Dataset Start Marker

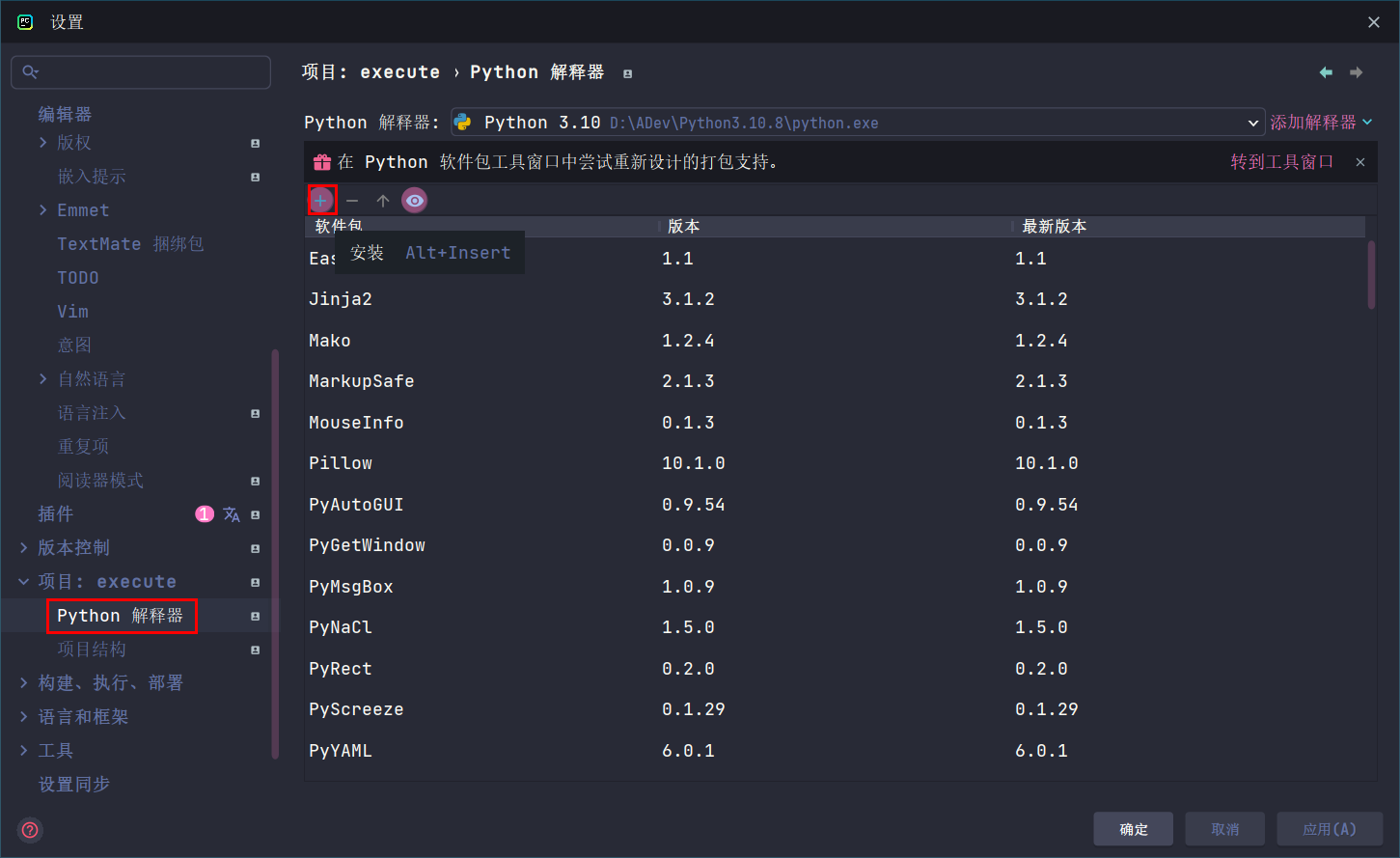Open the Python 解释器 interpreter dropdown
Viewport: 1400px width, 858px height.
pyautogui.click(x=1252, y=122)
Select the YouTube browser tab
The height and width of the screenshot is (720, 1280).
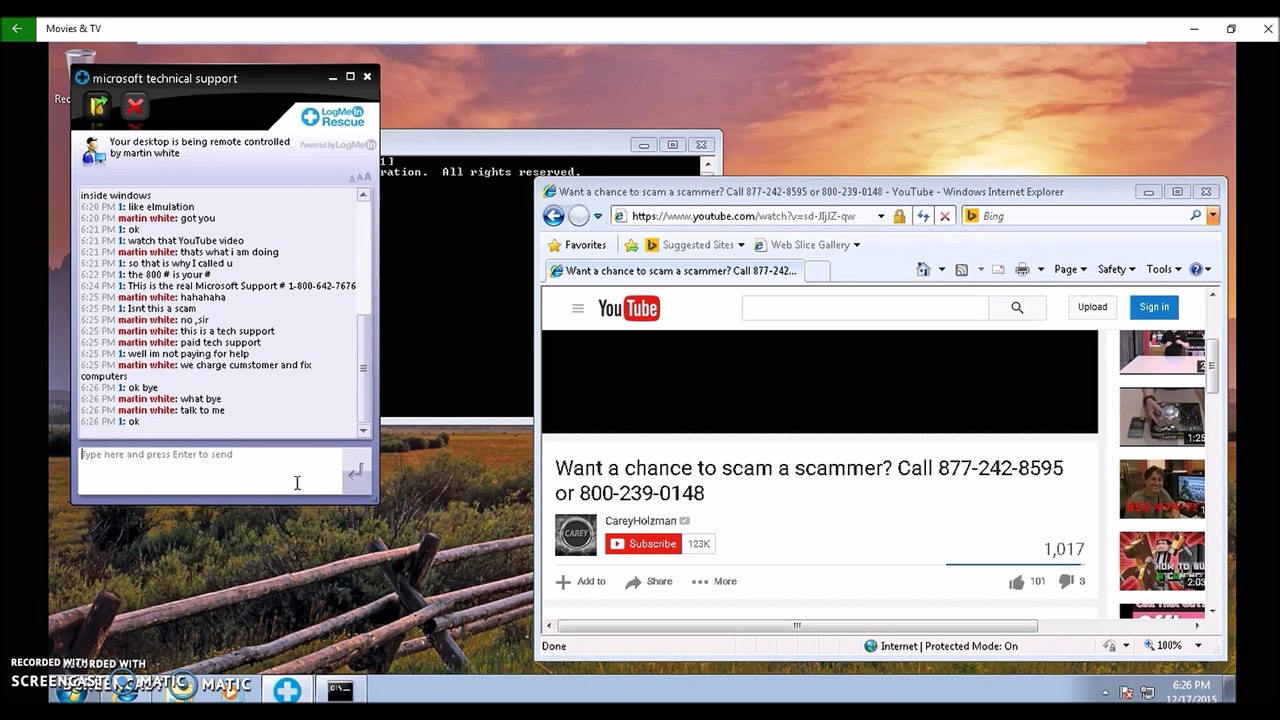[673, 271]
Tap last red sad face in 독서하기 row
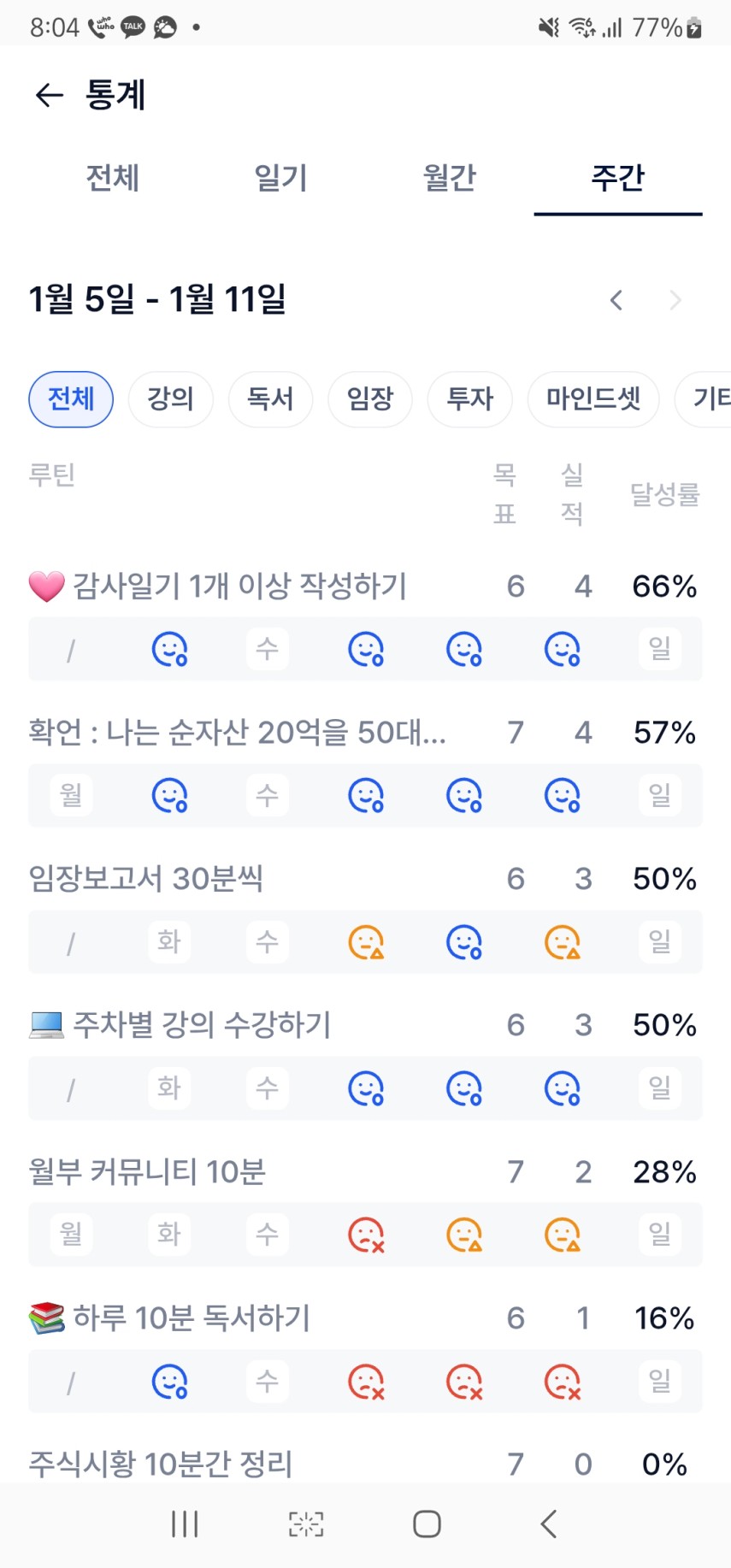 pyautogui.click(x=563, y=1382)
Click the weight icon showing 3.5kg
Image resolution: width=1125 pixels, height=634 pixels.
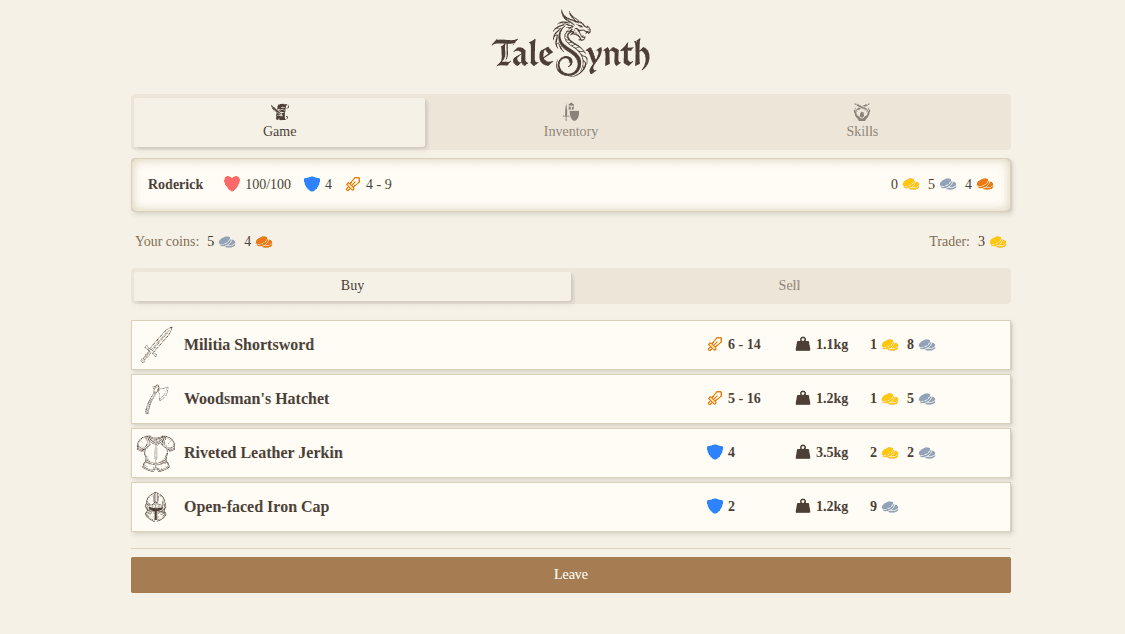(801, 452)
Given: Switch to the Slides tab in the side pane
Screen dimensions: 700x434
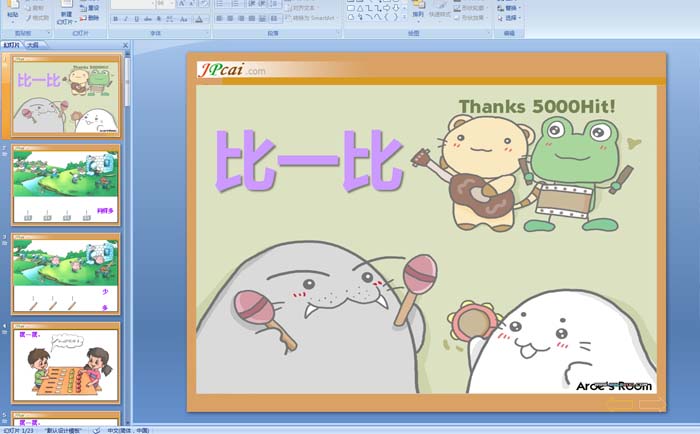Looking at the screenshot, I should [12, 45].
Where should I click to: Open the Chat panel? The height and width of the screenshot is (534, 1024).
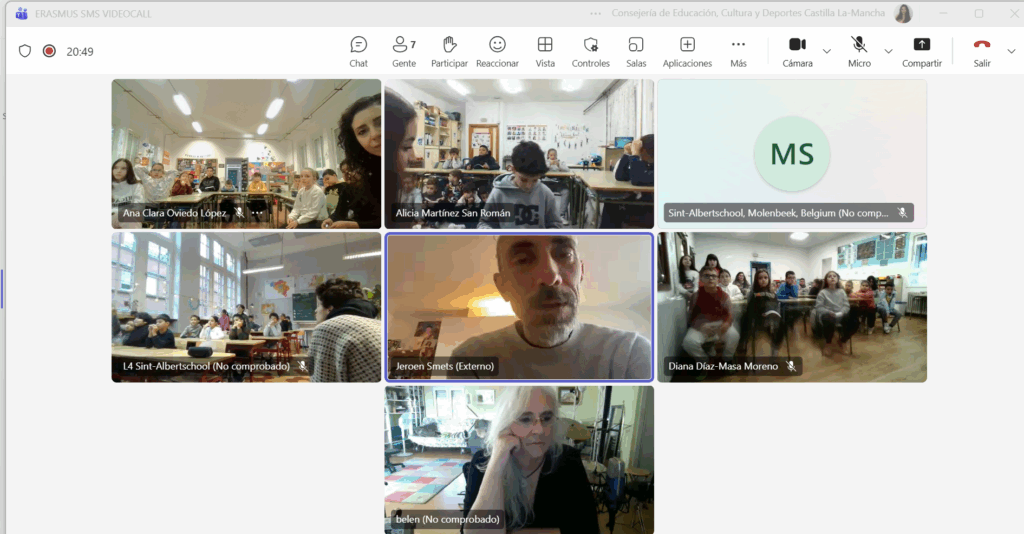(x=358, y=51)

Dataset End Marker

--- Prompt ---
Omit the pictures and write out exactly the lines from the one containing "Click the weight icon showing 3.5kg" through the last line of the material.

--- Answer area ---
Click the weight icon showing 3.5kg
Image resolution: width=1125 pixels, height=634 pixels.
(801, 452)
Given: Switch to the Slides tab in the side pane
Screen dimensions: 700x434
Looking at the screenshot, I should [12, 45].
Where should I click to: Open the Chat panel? The height and width of the screenshot is (534, 1024).
(x=358, y=51)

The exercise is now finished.